RCU Forums - View Single Post - Another Drone Pilot does it Again
View Single Post
Old 05-30-2015 | 05:12 AM
  #1512  
franklin_m's Avatar
franklin_m
 
Joined: Nov 2005
Posts: 4,608
Likes: 0
Received 1 Like on 1 Post
From: State College, PA
Default

Originally Posted by porcia83
Risk cannot be totally eliminated, ever. No amount of rules or regulations or planning can stop things from going wrong. Commercial aviation, nuclear power, and virtually ever other industry out there has issues. Wonder if the folks at Chernobyl, Three Mile Island, and Fukushima thought risk was eliminated. How many scale aircraft crash a year? Think anyone goes to a MLB game expecting to get clocked in the head by a foul? No.
I guess it's a good thing that the designers of seat belts, airbags, TCAS, backup warning sensors, blind spot monitors, and a host of other technologies didn't hold the attitude that "risk cannot be totally eliminated." Just because events happen doesn't mean we can't take a hard look a the sequence of events, decision making, design, construction, maintenance or other issues to try and prevent the event from happening again.

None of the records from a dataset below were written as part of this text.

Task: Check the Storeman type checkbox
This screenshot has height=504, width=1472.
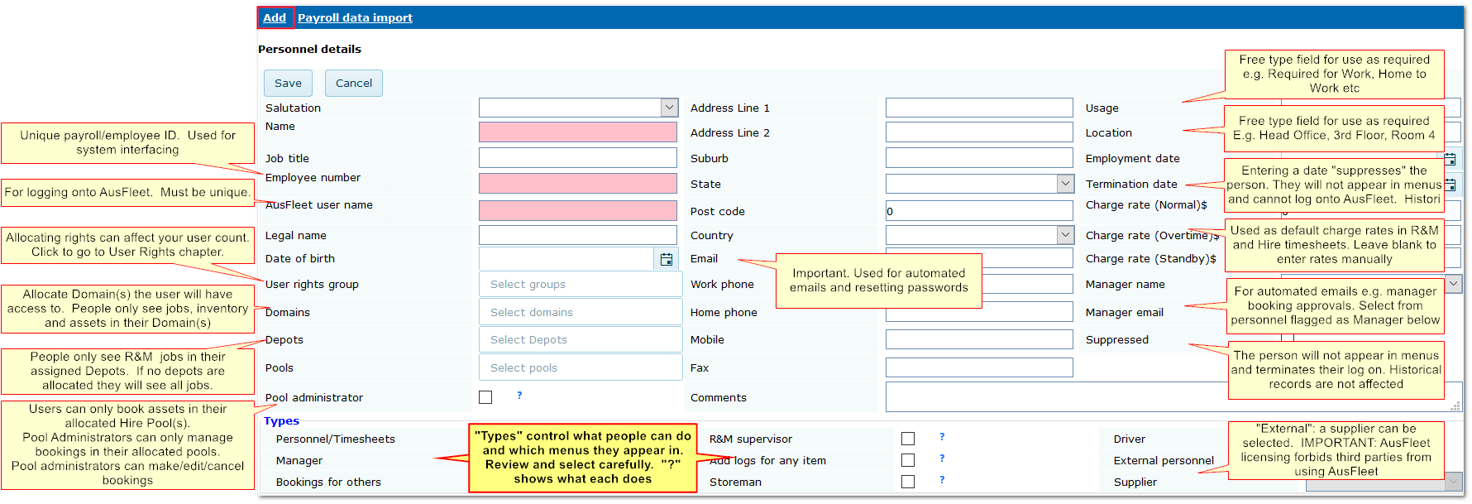Action: click(x=908, y=482)
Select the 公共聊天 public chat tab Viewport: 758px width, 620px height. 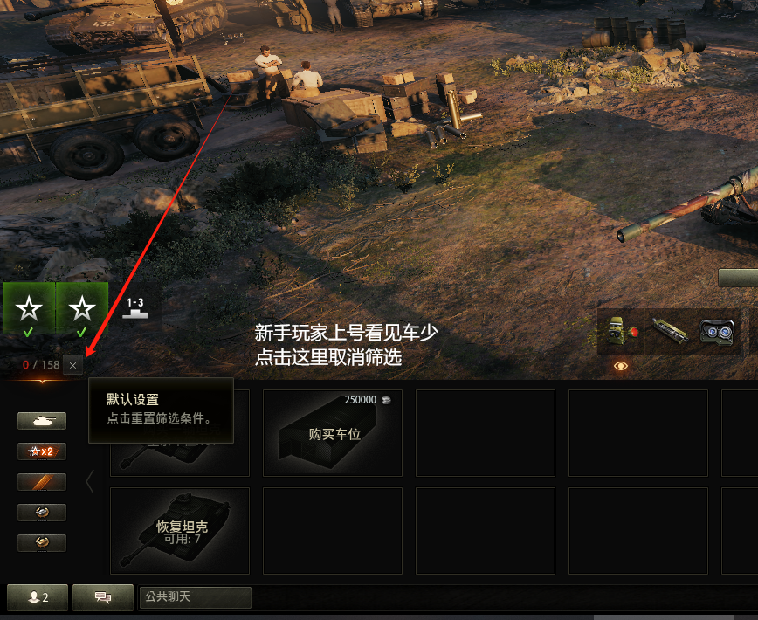(195, 597)
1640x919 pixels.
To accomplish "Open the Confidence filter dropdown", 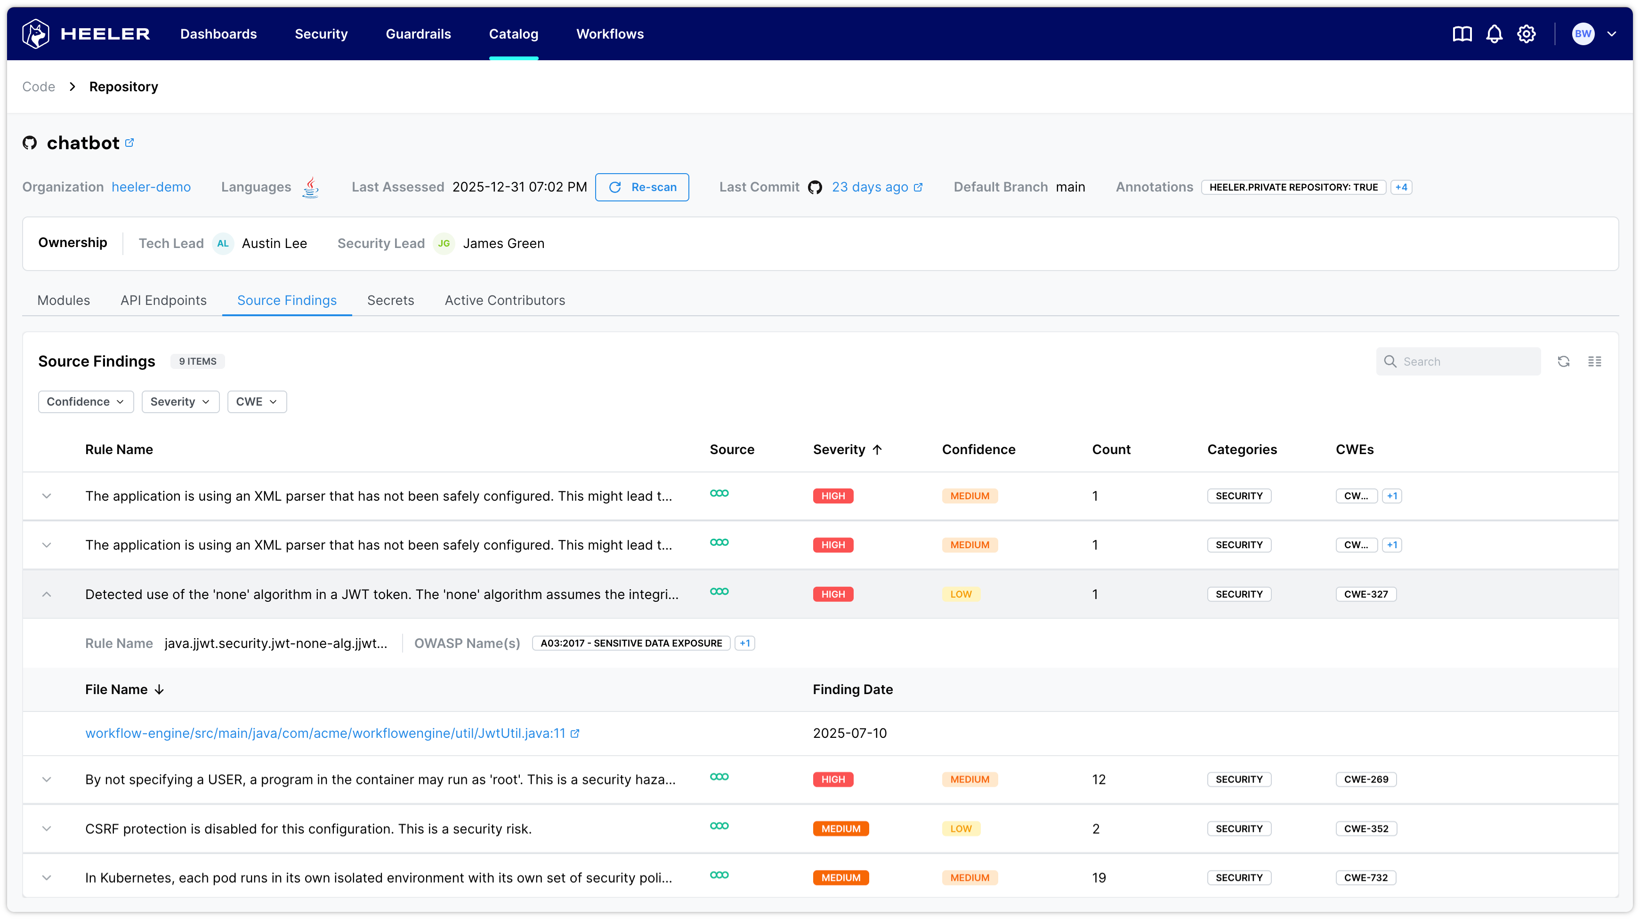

I don't wish for anything bad to happen. But as a graduate of military aviation safety school and someone who's spent a career managing risk in both aviation and heavy industry, giving up on the idea that risk can be eliminated is an anathema to me and pretty much the entire safety professional community. I see increasing risk to the public as a result of the growing number of large and fast aircraft. I have been trained to not wait until something happens to address an issue, but to try and prevent it. What I'm trying to do with these examples / discussions is to raise awareness that it is possible. But that's the opinion of a safety professional - an aviation safety trained professional at that - so you'll have to decide how much that matters.